Breaking news: On 16 July, 2020, the Court of Justice of the European Union (CJEU) has ruled that any cloud services hosted in the US are incapable of complying with the GDPR and EU privacy laws.
In August 2016, the EU-US Privacy Shield framework came into effect, which “protects the fundamental rights of anyone in the EU whose personal data is transferred to the United States for commercial purposes. It allows the free transfer of data to companies that are certified in the US under the Privacy Shield.” – European Commission website
However after today’s CJEU ruling, this Privacy Shield framework became invalidated due to significant differences between EU and US privacy laws.
European privacy law activist Max Schrems summarizes with “The Court clarified for a second time now that there is a clash between EU privacy law and US surveillance law. As the EU will not change its fundamental rights to please the NSA, the only way to overcome this clash is for the US to introduce solid privacy rights for all people – including foreigners. Surveillance reform thereby becomes crucial for the business interests of Silicon Valley.” – noyb website
Today’s ruling also continues to spark concern into the legitimacy of US privacy laws which doesn’t fully protect people’s personal data when hosted on cloud servers based in the US.
How will this affect you?
For any business operating a website in the EU or if you have traffic coming to your website from EU visitors, you need to know what data you’re capturing and where this data is being stored.
Source: noyb website
With the CJEU invalidating the Privacy Shield framework, this further challenges the privacy standards of big software corporations like Google and Microsoft as they have servers located in the US while attracting customers from all over the world.

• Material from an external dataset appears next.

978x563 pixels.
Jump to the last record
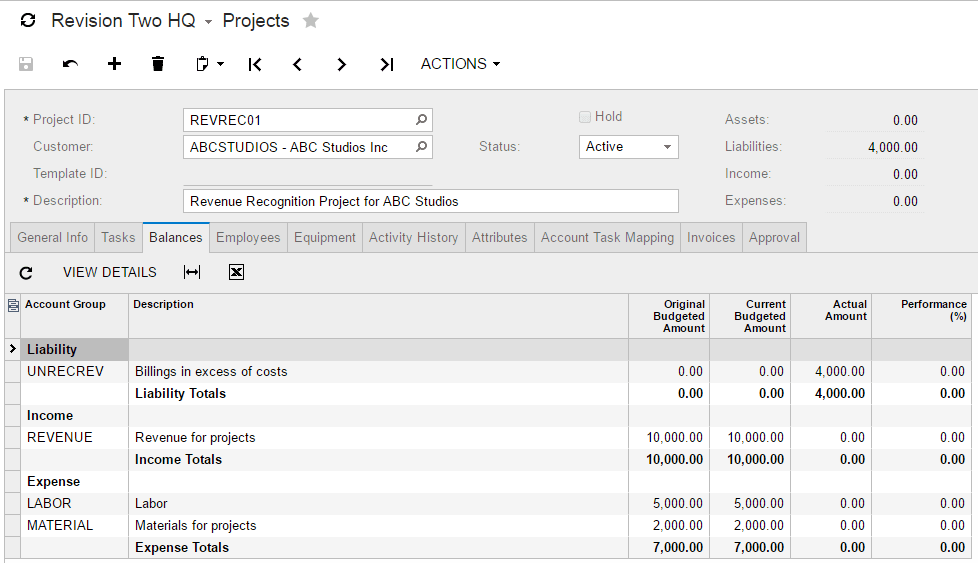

From our understanding, these corporations will now face on-going and heavy fines if they continue to process EU data on these US cloud servers.

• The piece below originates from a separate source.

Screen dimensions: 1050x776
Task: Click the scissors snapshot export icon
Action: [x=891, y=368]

How this affects Google Analytics users
If your website is using a tool like Google Analytics to track personal data, you must ask for consent from everyone who visits your website. If you don’t, you could be liable to privacy law infringements and face being fined for not complying with the GDPR.
Consent needs to be:
- Freely given (the user must have a choice to not give consent and be able to opt out at any time)
- Informed (you need to disclose who is processing the data, what data is processed and how to opt out)
- Specific (consent is only valid for the specific informed purpose)
- Unambiguous (for example pre-ticked boxes or similar aren’t allowed)
If users don’t give you consent, you are not allowed to track them using Google Analytics or any other US based cloud solution.
For Matomo users
Matomo cloud servers are based in Germany so these rulings won’t affect those who use Matomo.
Matomo On-Premise users choose the location of their data themselves. If the servers are located in the EU nothing changes. If the servers are located outside the EU and the website targets EU users and tracks personal data, then you need to assess whether you are required to ask for tracking consent.
If the data is stored inside the EU you can use Matomo without asking for any consent and you can continue tracking users even if they reject a consent screen which greatly increases the quality of your data.